Sprint to give away home cell towers

Sprint Nextel Corp. said it plans to give $100 pint-sized cell towers to some mobile-phone customers to improve coverage, a move that may put pressure on other competitors to follow suit.

“In certain situations, where you have really bad coverage in your home, we will give it to you as a retention tool,” Paget Alves, Sprint business markets group president, said. AT&T said it has given away the towers, known as femtocells, to some customers to test pricing models. Verizon Wireless said it doesn’t offer them for free.

A femtocell, about the size of a computer modem, acts like a mobile-phone tower, carrying a wireless signal inside a building for improved reception. Carriers may benefit from femtocells because the devices route calls through home Internet connections, relieving congestion on the companies’ networks.

“It’s a really effective way to offload traffic from the network,” said Craig Moffett, an analyst at Sanford C. Bernstein & Co. in New York. “One of the real puzzles is why carriers haven’t subsidized femtocells in larger quantities.”

Sprint, the third-largest U.S. mobile-phone carrier, and larger rivals AT&T and Verizon Wireless are seeking ways to add capacity as customers increasingly use mobile phones to surf the Web and watch video clips, boosting network traffic.

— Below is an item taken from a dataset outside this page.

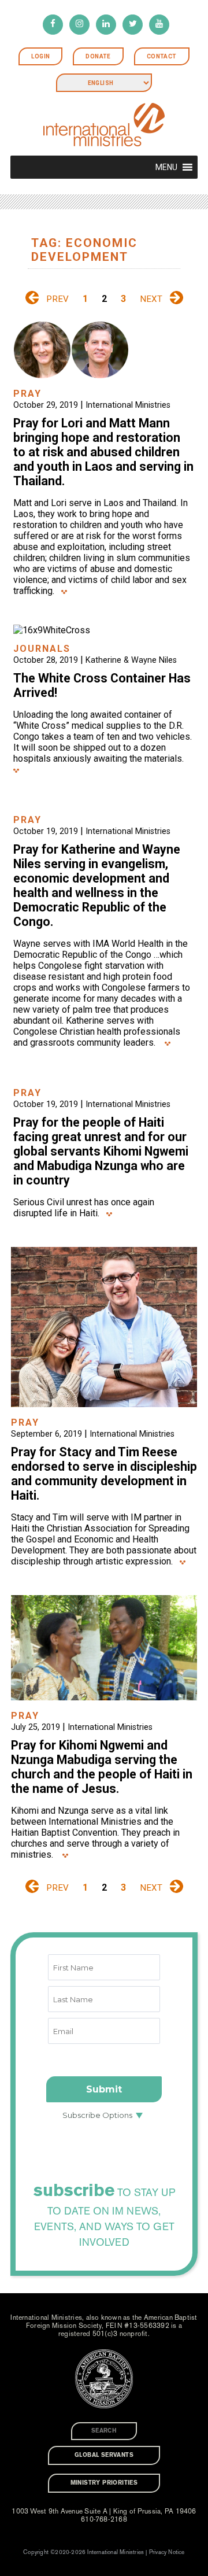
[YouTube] (159, 24)
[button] (166, 167)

AT&T, the exclusive U.S. carrier for Apple Inc.’s iPhone, has faced criticism for dropped calls since the first version of the device debuted three years ago.

Wireless carriers have tried selling femtocells for a few years, and less than one million units had been deployed worldwide as of last year, market researcher Berg Insight estimated.

Verizon Wireless’s Coverage Extender costs $249.99. Dallas-based AT&T’s 3G MicroCell costs $149.99, though the carrier has offered mail-in rebates in some states for limited time periods. Sprint’s Airave femtocell, currently priced at $99.99 with a plan, covers 5,000 square feet, according to the Overland Park-based carrier’s website. The carriers don’t disclose femtocell sales.

“Should we subsidize it because we are getting some value out of it? Yes, because it’s going to improve churn,” Alves said, referring to the percentage of customers defecting. “We’ve got to do something to make in-building coverage as good as outside.”

Other notable business news:

• Japan intervenes in currency market. Japan made a surprise foray into currency markets Wednesday to reverse the yen’s ascent, which has been bad for companies like Toyota and Sony that are critical to the country’s economy.

• Government: Banks should share Fannie, Freddie costs. The nation’s largest banks have an obligation to pay some of the cost for bailing out mortgage buyers Fannie Mae and Freddie Mac because they sold them bad mortgages, a government regulator said Wednesday. Edward DeMarco, the acting director for the Federal Housing Finance Agency, said the banks this summer have refused to take back $11 billion in bad loans.